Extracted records
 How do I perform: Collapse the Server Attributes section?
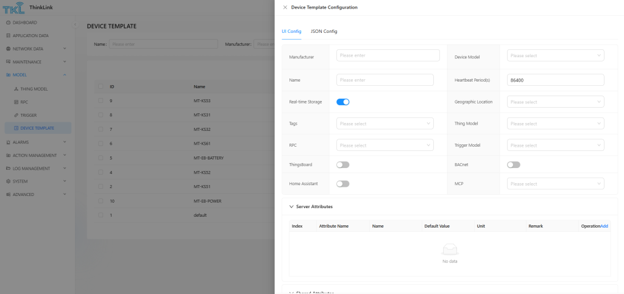(x=292, y=207)
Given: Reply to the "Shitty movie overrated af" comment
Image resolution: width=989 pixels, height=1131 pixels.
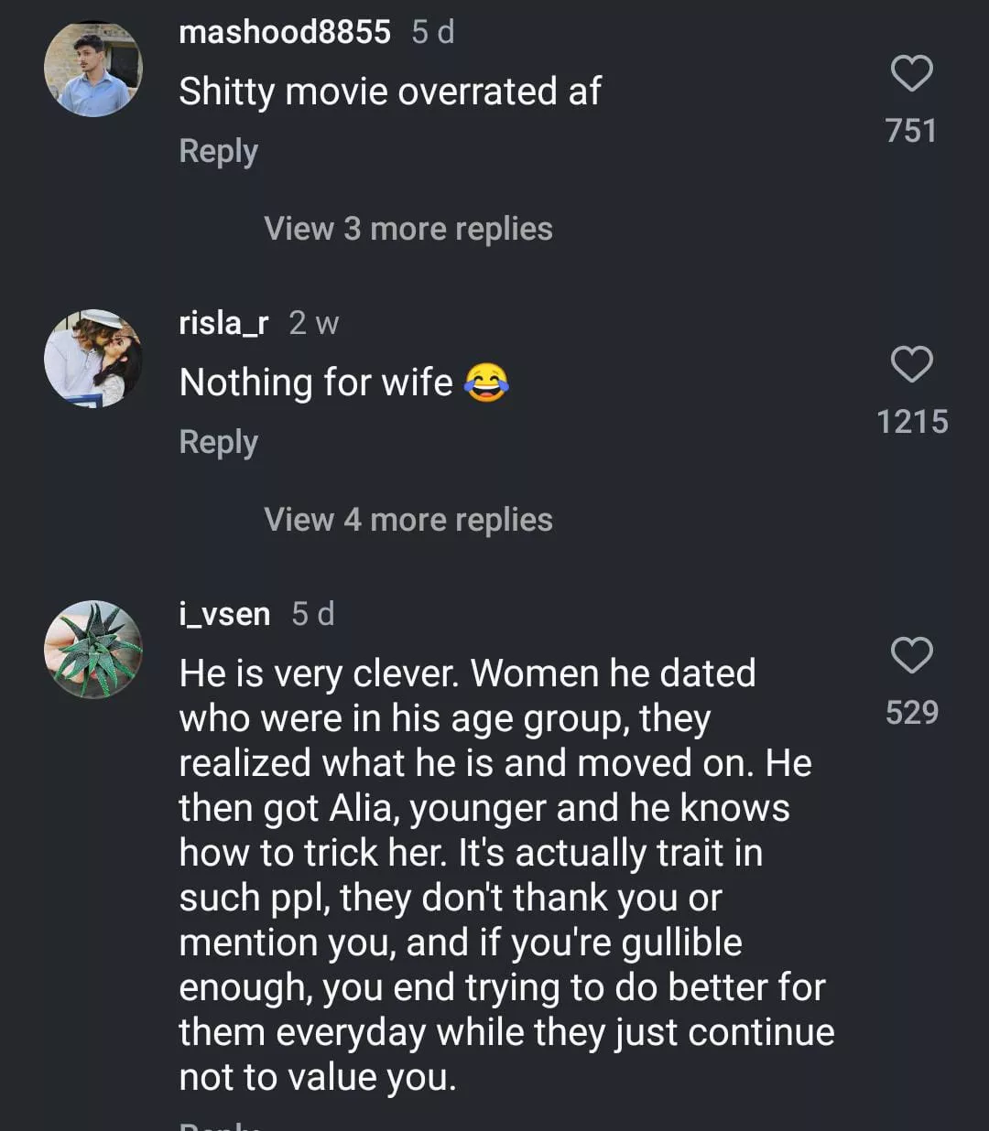Looking at the screenshot, I should (x=219, y=151).
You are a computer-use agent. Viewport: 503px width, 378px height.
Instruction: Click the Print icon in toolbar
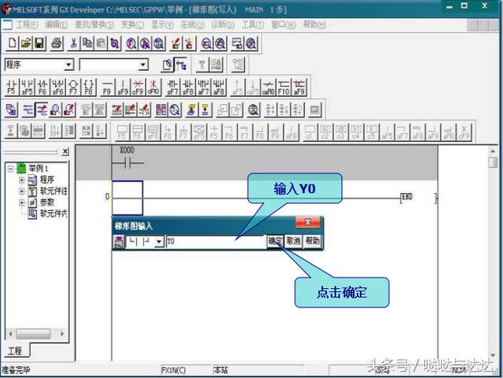(x=57, y=43)
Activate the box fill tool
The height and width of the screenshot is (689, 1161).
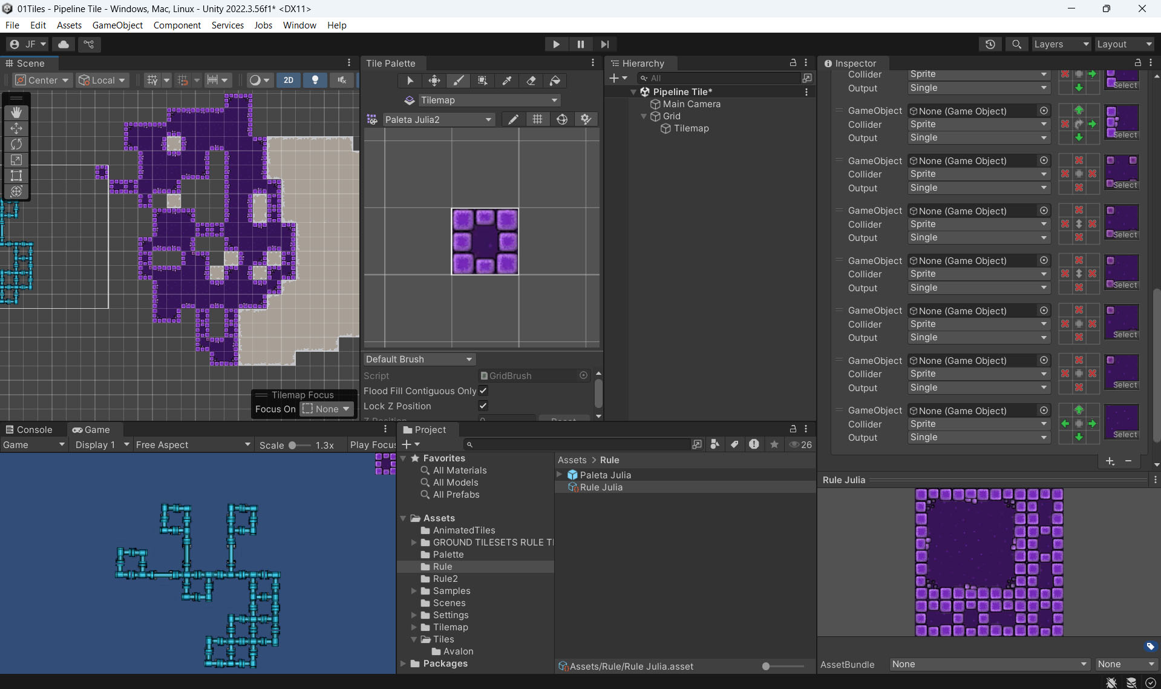coord(482,81)
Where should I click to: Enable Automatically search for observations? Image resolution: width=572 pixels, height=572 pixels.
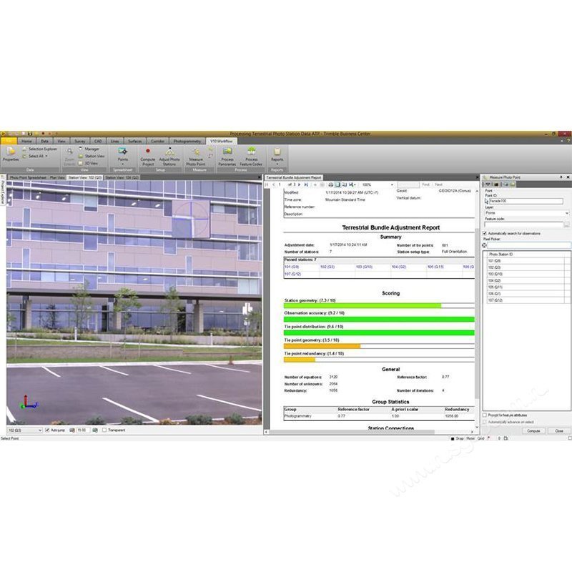485,233
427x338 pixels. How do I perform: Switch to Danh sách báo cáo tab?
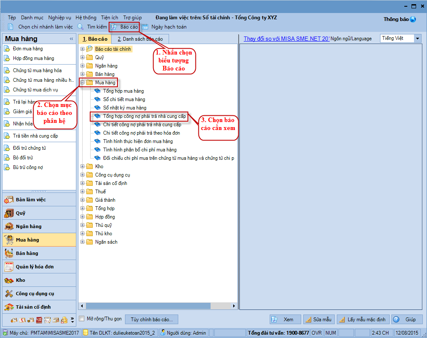pos(140,39)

- **EXERCISE GOAL**
Retype all entries above verbatim; no pictures belong in the copy.

- **EXERCISE OUTPUT**
 How do I perform: Collapse the Server Attributes section?
(x=292, y=207)
Given: Reply to the "Shitty movie overrated af" comment
Image resolution: width=989 pixels, height=1131 pixels.
Looking at the screenshot, I should (x=219, y=151).
You are a computer-use agent. Viewport: 503px width, 378px height.
Instruction: Click the Print icon in toolbar
(x=57, y=43)
Activate the box fill tool
The height and width of the screenshot is (689, 1161).
coord(482,81)
Where should I click to: Enable Automatically search for observations? Image resolution: width=572 pixels, height=572 pixels.
485,233
427x338 pixels. How do I perform: Switch to Danh sách báo cáo tab?
pos(140,39)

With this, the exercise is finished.